Opinion| Why VVPATs aren’t enough to build confidence in EVMs
Still, doubts about EVMs have been planted, despite the fact that none of the Voter Verifiable Paper Audit Trail (VVPAT) machines showed a mismatch with the EVM count .Updated: Jul 31, 2019 06:01 IST
wo months after the declaration of Lok Sabha election results, conspiracy theories about possible tampering of Electronic Voting Machines (EVMs) are still doing the rounds. That important opposition leaders have demanded a return to paper ballots and even openly supported EVM-rigging theories has lend credence to the latter – although some of their behavior can be attributed to just being bad losers.

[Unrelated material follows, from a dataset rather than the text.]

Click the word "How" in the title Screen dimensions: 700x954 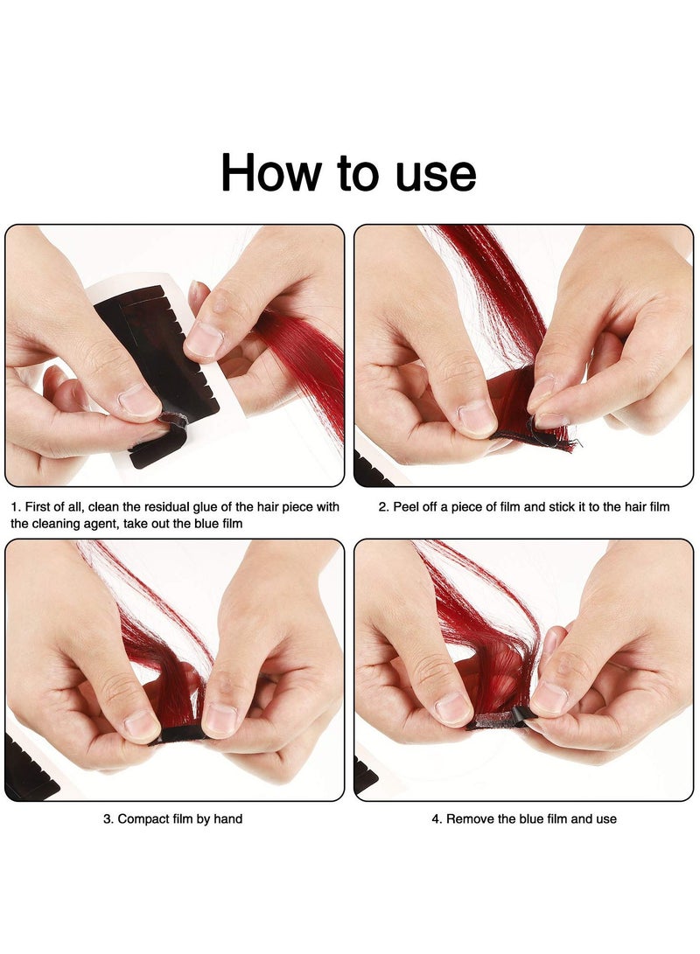coord(270,172)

Still, doubts about EVMs have been planted, despite the fact that none of the Voter Verifiable Paper Audit Trail (VVPAT) machines showed a mismatch with the EVM count . The Supreme Court ordered the Election Commission of India (ECI) that five VVPATs per assembly constituency (AC) should be matched with the EVM count of votes. Statistically speaking this is adequate to remove doubts about possible tampering of EVMs. In an earlier article in HT dated April 27, 2018, this author had argued that tallying just
11, 29, 58 and 534 VVPATs per parliamentary constituency (PC) would allow us to find a rigged EVM with 95% probability for scenarios where 25%, 10%, 5% and 0.5% of the EVMs were tampered in a given PC.
Are EVM rigging fears an example of conspiracy theories defeating statistical methods? Ironical as it may sound; an eighteenth century concept in statistics known as Bayes’ theorem can help us understand why matching a sample of VVPATs with EVMs is failing to generate confidence in the credibility of EVMs.
The Bayes’ theorem basically tells us how to calculate the probability of an event given that another event has happened. This is how it works in mathematical terms. If A and B are two events, we know the probabilities of A and B; and also the probability of B given that A has already happened; then Bayes’ theorem can be used to calculate the probability of A given that B has already happened.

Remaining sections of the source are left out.